Resource Elements
- Her story is directed more toward health care professionals than to a general audience.
- Her formal training, personal pain experience, and recent insights to pain science concepts were the foundation of a presentation at the 2022 American Occupational Therapy Association’s Annual Conference.
- The ‘No pain, No gain’ standard is not consistent with current pain science and practice.
- Family members’ chronic pain motivated her to become an Occupational Therapist.
- The Occupational Therapy training in pain treatment is moving from
Biomedical Model to a BioPsychoSocial Model.
- Her personal on-the-job injury changed her understanding of Pain Science, her practice, and the concepts she now teaches.
‘Pain and Occupation: How Pain Science Shaped My Career ‘
Throughout her growing up years, Alyssa Phillips spent time with relatives on both sides of her family who experienced pain and limited mobility. She came to equate pain as “Unable” to fully participate in life’s daily activities.
With an undergraduate degree in Psychology, her desire to understand what motivated people to engage in particular activities led to her interest in health professions, particularly Occupational Therapy. Her early Occupational Therapy training regarding pain relied on the Biomedical Model and its focus on tissue damage. The Gate Control Theory was the science then and “No pain, no gain” was the approach to treatment.
As the newer Bio-Psycho-Social Model was applied to Occupational Therapy practice, a new idea emerged—that the way we feel about/view pain affects our experiences with pain. However, her overall understanding of pain continued to see pain as a body-based experience which sends pain signals to the brain.
Dr. Phillips’ first Occupational Therapy job was at a rehabilitation facility focused on treatment of the upper extremities. Its “Work Hardening” approach taught patients to lift/carry/push/pull heavier and heavier loads using safe movement patterns, preparing them to go back to work. She struggled to understand why her patients still reported pain long after their injuries had healed.
Using her undergraduate Psychology learning, she enjoyed the multidisciplinary approach to pain treatment of another Occupational Therapy job. She was learning to go beyond its “no pain, no gain” focus and look more deeply into her patients’ perceptions and expectations regarding pain and healing and how that affects their daily activities. She started to see pain as both a “brain and body thing.”

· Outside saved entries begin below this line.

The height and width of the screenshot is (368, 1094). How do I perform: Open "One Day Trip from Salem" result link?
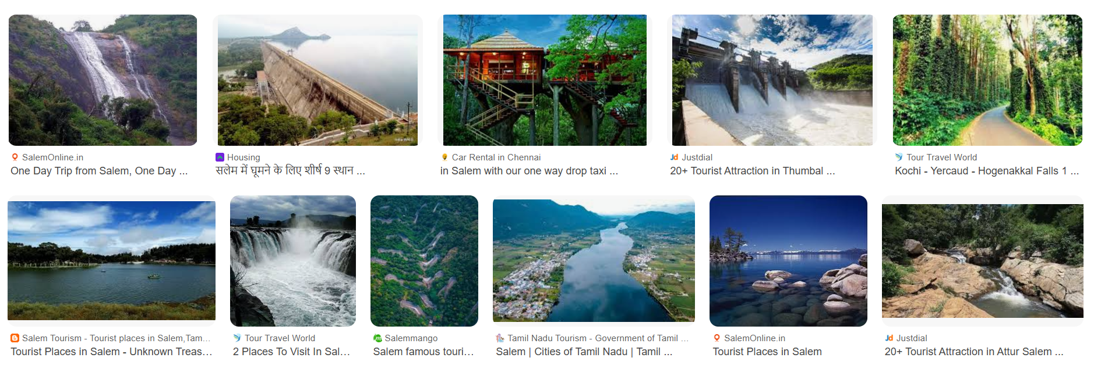click(x=99, y=171)
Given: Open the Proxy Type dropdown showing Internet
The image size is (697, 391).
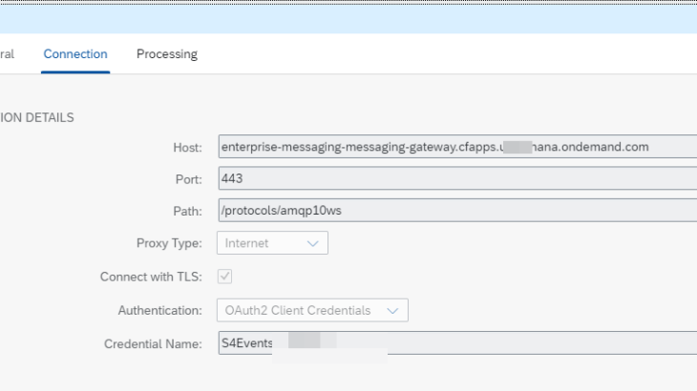Looking at the screenshot, I should coord(272,243).
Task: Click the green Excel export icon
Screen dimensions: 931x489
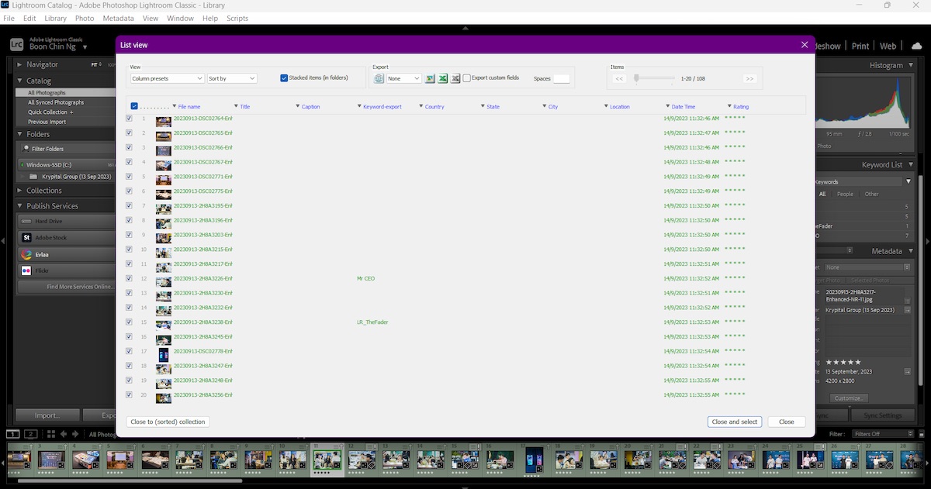Action: click(443, 78)
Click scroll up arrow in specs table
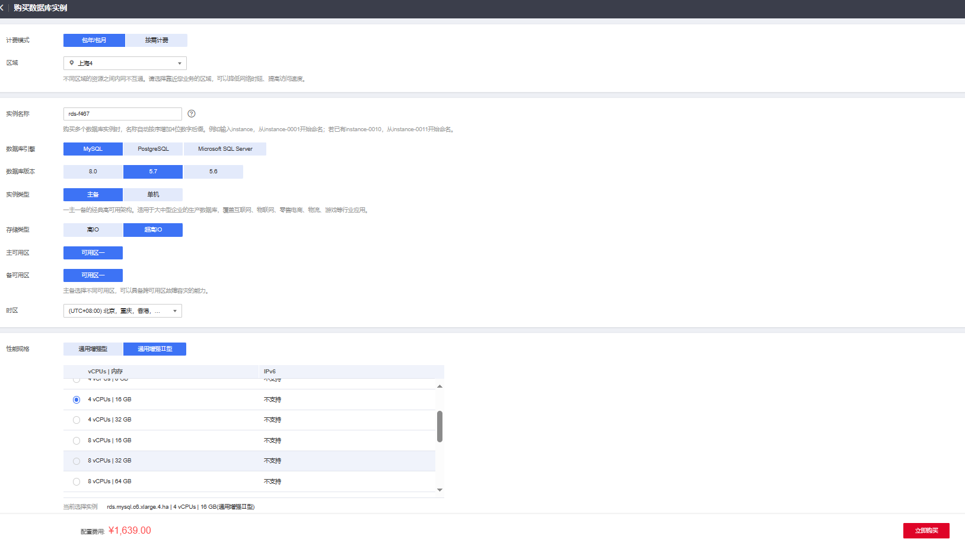The width and height of the screenshot is (965, 542). tap(439, 386)
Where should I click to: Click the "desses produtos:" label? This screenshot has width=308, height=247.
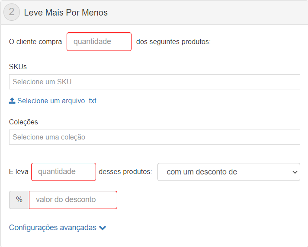(x=125, y=172)

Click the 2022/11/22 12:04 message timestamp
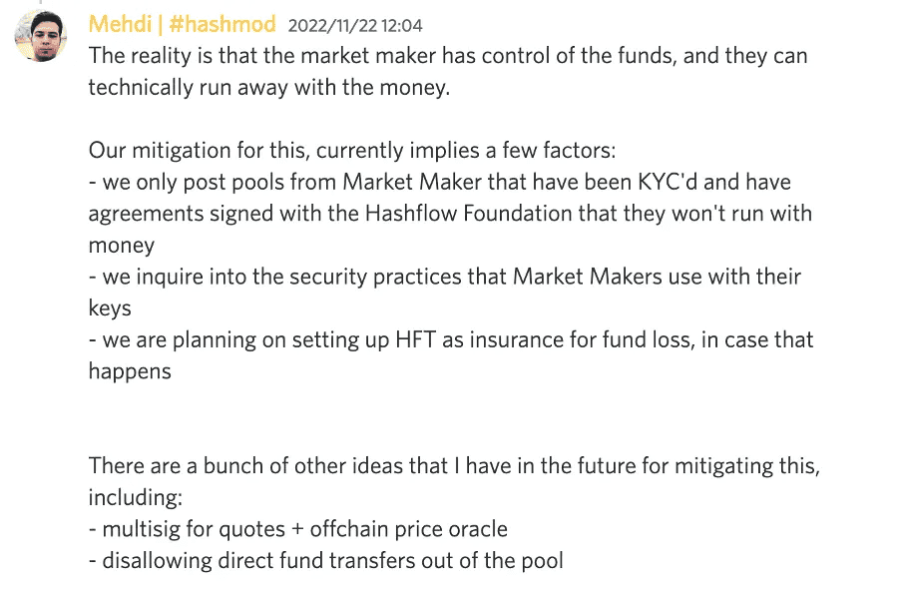click(x=354, y=25)
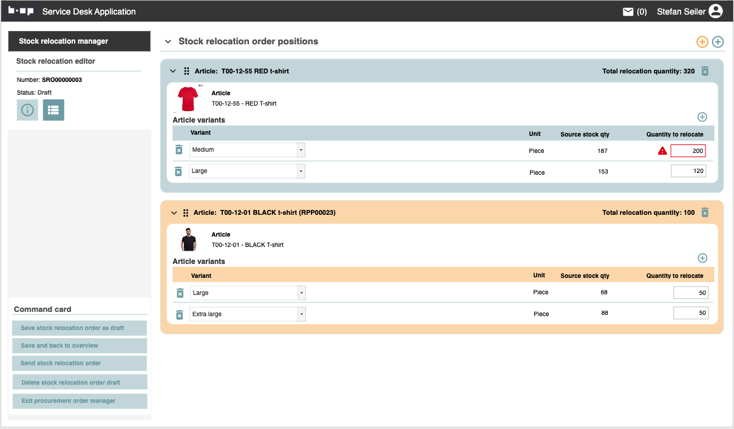Screen dimensions: 734x429
Task: Open the Stock relocation manager tab
Action: tap(80, 41)
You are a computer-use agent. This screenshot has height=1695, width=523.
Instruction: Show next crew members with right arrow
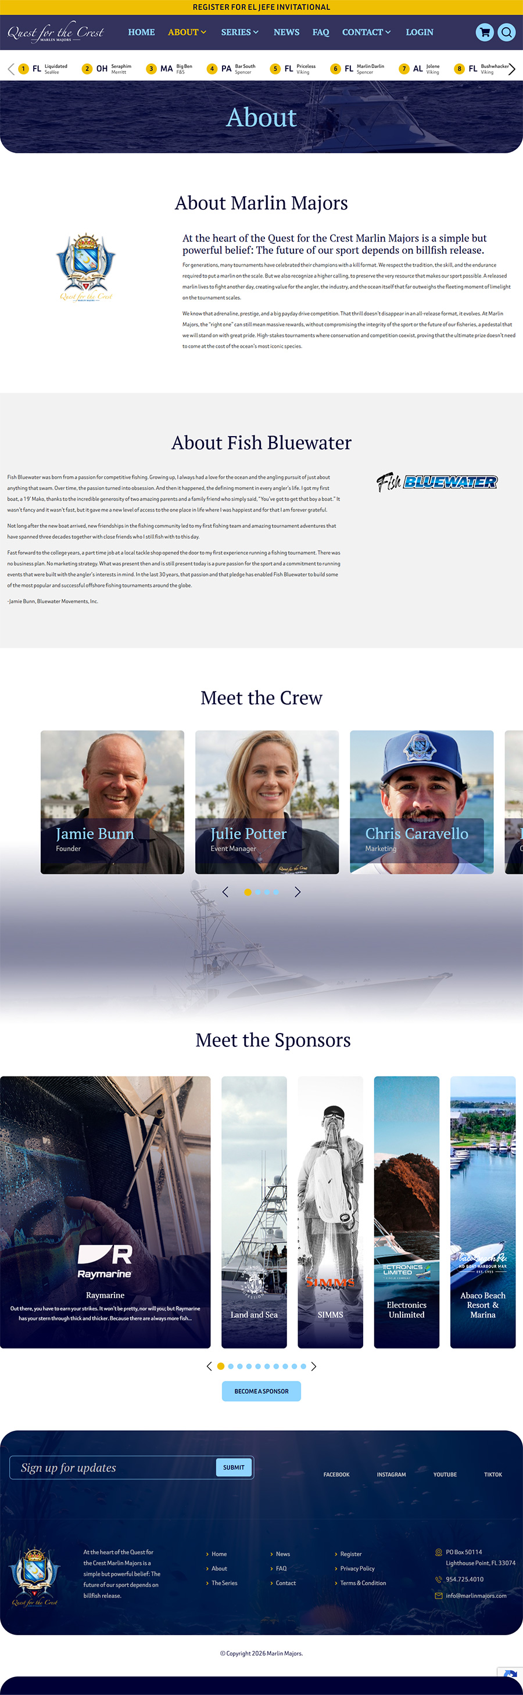298,892
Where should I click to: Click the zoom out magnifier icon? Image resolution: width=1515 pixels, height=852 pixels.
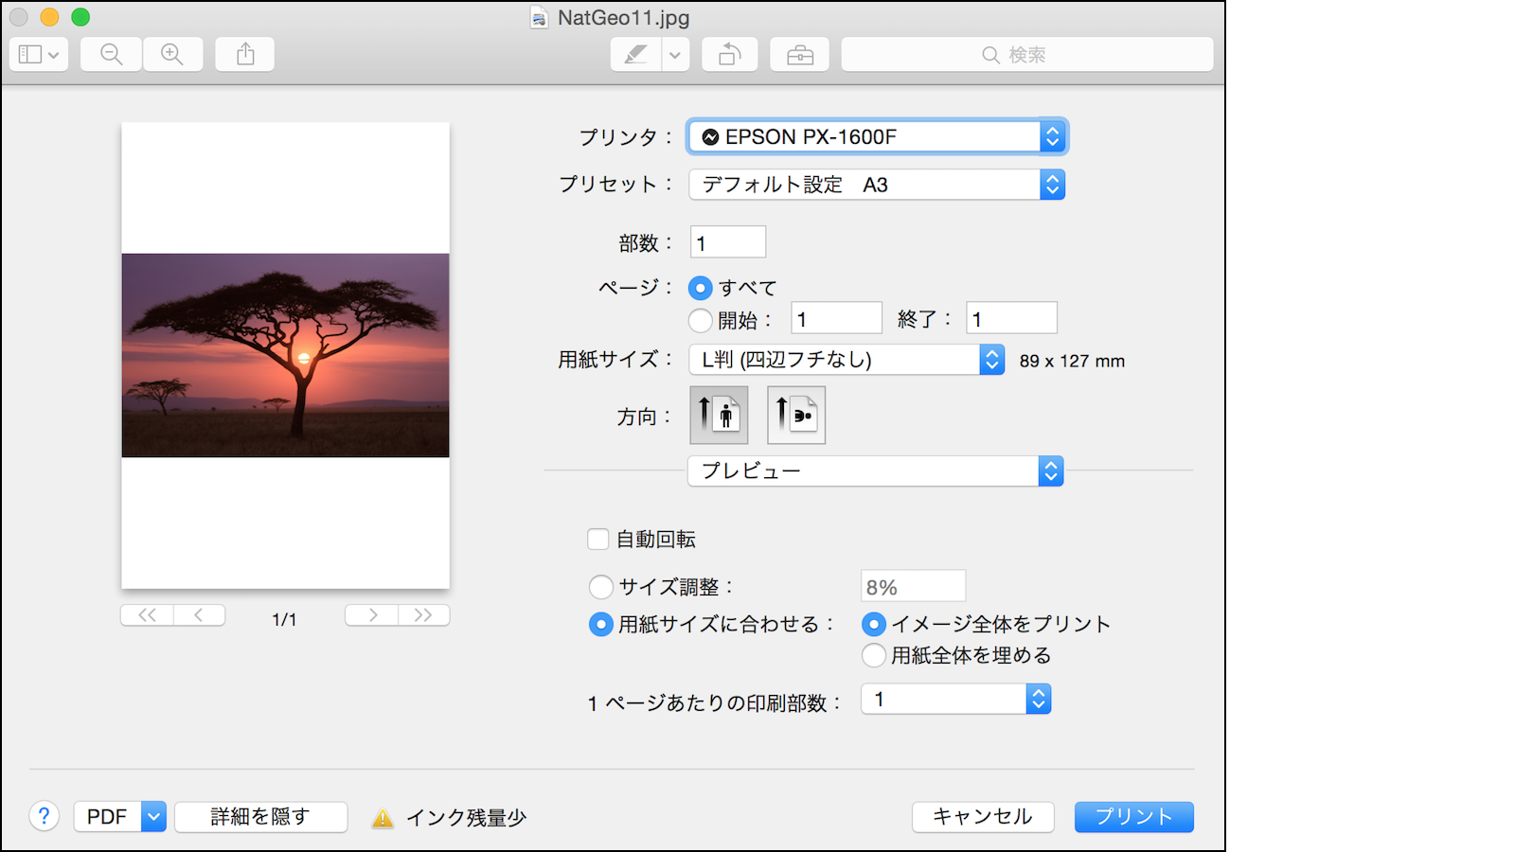(x=112, y=55)
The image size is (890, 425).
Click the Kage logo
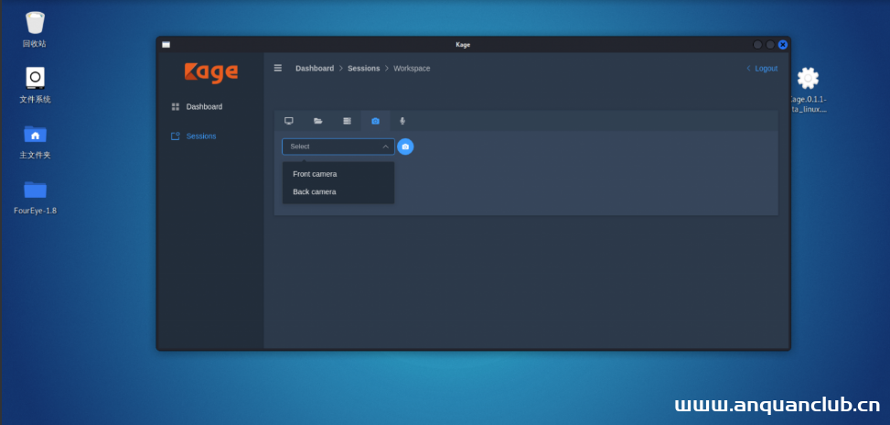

Then she went on to work in a clinic serving underinsured patients, many of whom were experiencing chronic pain. Mulling over chronic pain and how her patients’ actual body physiology, emotions, and sense of safety shaped their pain experience, she felt a sense of scientific enlightenment. She began to see her Occupational Therapy job as “looking at what pain is communicating” to her patients.
In this process, questions she asked herself included: (1) Is it nociceptive pain due to a cut, broken bone, or the like? (2) Do really traumatic experiences lead to central sensitization/amplification of pain signals in her patients’ brains? (3) Is the pain simply a sign that her patient isn’t feeling safe?
She was beginning to see that there are many reasons for pain and the amplification of pain: that pain is a communicator; that pain is shaped by a person’s perceptions; and that pain is not always linked to tissue damage. She also saw that a “no pain, no gain” focus pushed people into a “boom and bust” cycle that was not an effective method to comfortably and safely help her patients carry out their Activities of Daily Living.
When she experienced an on-the-job low back injury—first off work and using workers’ compensation benefits, and then, working with job accommodations—she struggled. Despite her knowledge about pain, she would catch herself falling into a “boom or bust” activity cycle, stress, poor sleep, and fear of the loss of her Occupational Therapy profession. She knew she had to consciously “go back to the basics.” She reminded herself that her low back had healed and that she needed to “practice what I preach.” Treatment techniques she applied to herself included self-pacing activities, deep breathing, mindfulness, icing, and taking breaks.
In 2022, she and colleagues presented “Occupational Therapy’s Role in Chronic Pain Management” at the American Occupational Therapy Association Annual Conference. In short, she believes that pain science has shaped her career in many ways. As a university professor, she is teaching Pain Science concepts to her patients and students— including the effects of psychosocial factors on peoples’ pain experiences–adapting meaningful activities; exploration of one’s roles; and identifying meaningful roles and tasks.